The CDC and other medical experts recommend the vaccine for everyone age 5 and older because the risks of COVID-19, including hospitalization and death, outweigh the potential risks of any rare adverse reactions.
A CDC study published in January found that, during the delta variant surge, people who were previously infected with COVID-19 had more protection than people who were vaccinated but had not been infected. However, the study doesn’t apply to the omicron variant, which has been the dominant variant in the U.S. since late last year, and it was conducted before booster shots were widely available to the public.
Atlas said the COVID-19 vaccine helps protect people who are at high risk for death and severe disease, but he advocated during the presentation against giving it to children. He said that healthy children have a low risk of serious illness, almost no risk of death from COVID-19 and rarely spread the virus to adults.
“There is a serious breakdown of medical ethics to anyone who recommends and administers vaccines to healthy children. … The kids who are healthy have no significant risk of the disease. You don’t inject experimental drugs,” Atlas said.
Children are less likely to develop severe illness compared with adults, but they still face some risk, according to the CDC, and vaccination is recommended for children age 5 and older.
According to the American Academy of Pediatrics, at least 944 children have died from COVID-19 from May 2020 to March 2022 in the U.S., which amounts to about 0.11% of all COVID-19 deaths. More than 40,700 children in 25 states and New York City have been hospitalized, or about 3.2% of all the people in those states and New York City hospitalized for COVID-19.
Atlas also criticized Dr.
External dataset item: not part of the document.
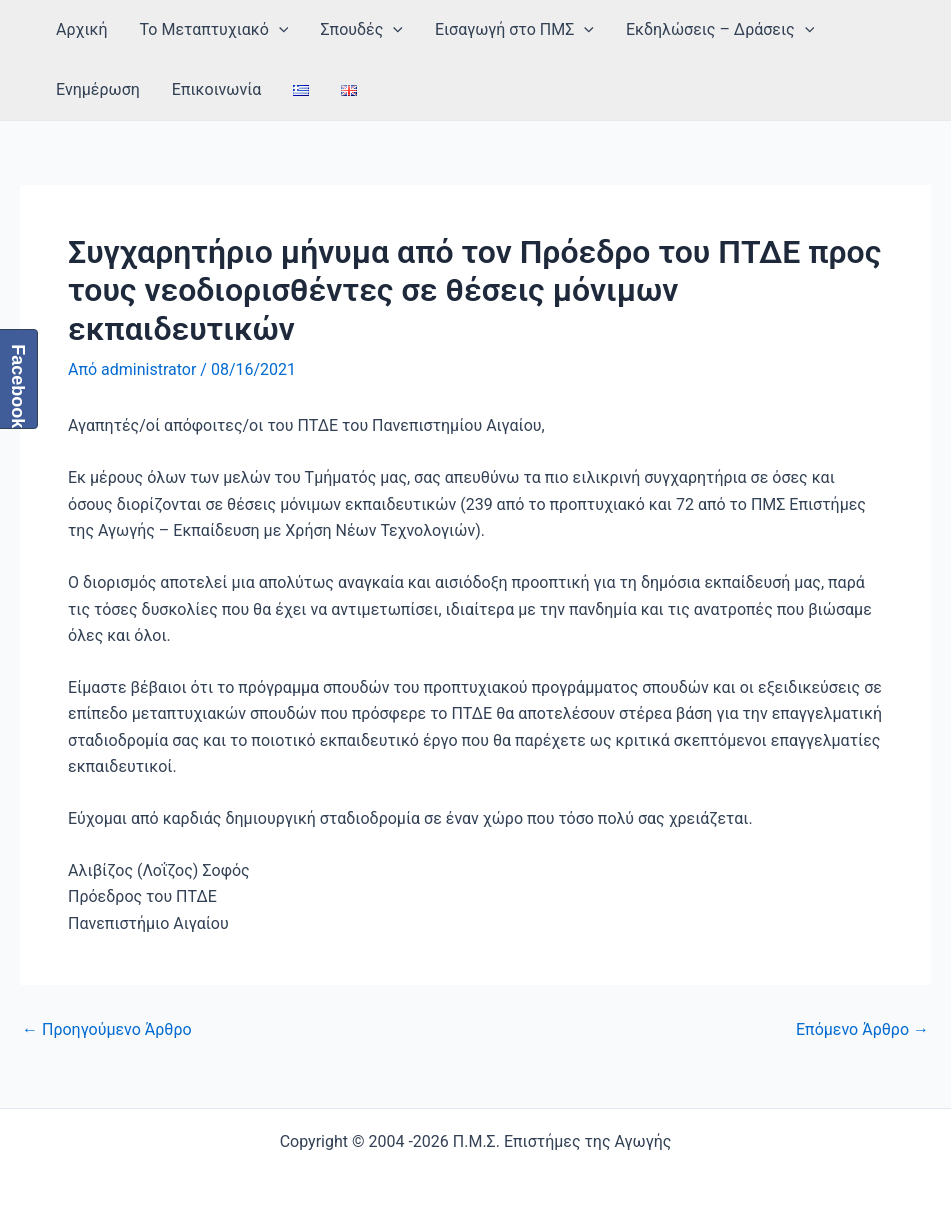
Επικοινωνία (217, 89)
Deborah Birx, former White House coronavirus response coordinator, and Anthony Fauci, chief medical adviser to President Joe Biden, saying they encouraged COVID-19 restrictions, such as lockdowns and school and business closures.
“The result (of those policies) was about 900,000 plus Americans have died, at least have been deaths attributed to COVID-19, and millions of families and children were severely hurt, especially the working class and the poor,” Atlas said. “That’s what was implemented. They got what they want.”
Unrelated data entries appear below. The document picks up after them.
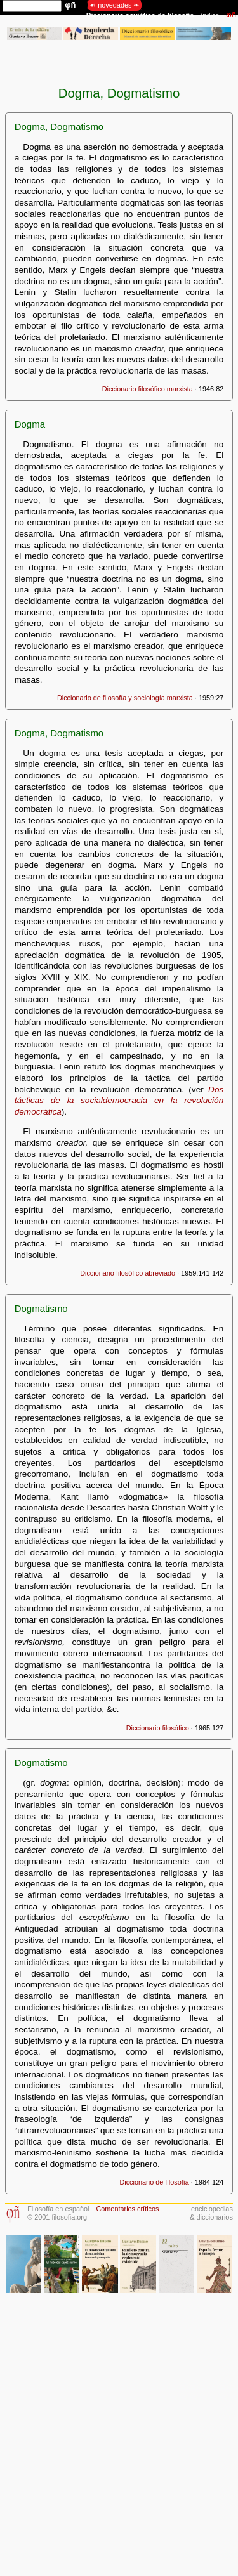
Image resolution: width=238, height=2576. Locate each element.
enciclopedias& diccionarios (211, 2213)
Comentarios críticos (127, 2209)
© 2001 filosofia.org (57, 2217)
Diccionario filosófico (157, 1728)
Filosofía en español (58, 2209)
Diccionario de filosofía (153, 2182)
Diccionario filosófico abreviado (127, 1273)
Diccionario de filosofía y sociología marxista (125, 698)
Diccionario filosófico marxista (147, 389)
Studies from the Global Policy Lab at the University of California, Berkeley and the University of Michigan have found that COVID-19 restrictions, such as lockdowns, have prevented — not caused — millions of COVID-19 cases and related deaths.
After accusing Fauci’s policies of contributing to high COVID-19 deaths in the U.S., Atlas then claimed that some COVID-19 data was inflated.
“There’s a gross exaggeration of hospitalizations and deaths for COVID in the United States,” Atlas said. “It doesn’t mean that people didn’t die. I’m not minimizing, but this is the perspective that was never given to the American public.”
Multiple hospital systems in a variety of states, including New York and Massachusetts, acknowledged that there were patients diagnosed with COVID-19 who came to the hospital for noncoronavirus reasons, especially during the omicron surge, and some adjusted their reported data to reflect the distinction.
Doctors and medical experts told the Poynter Institute that anyone who is hospitalized — whether the primary cause was COVID-19 or not — requires hospital resources and may limit the availability of beds or staffers for other patients. The incidental cases still pose a risk and do not mean that COVID-19 hospitalization data was inflated, Poynter reported.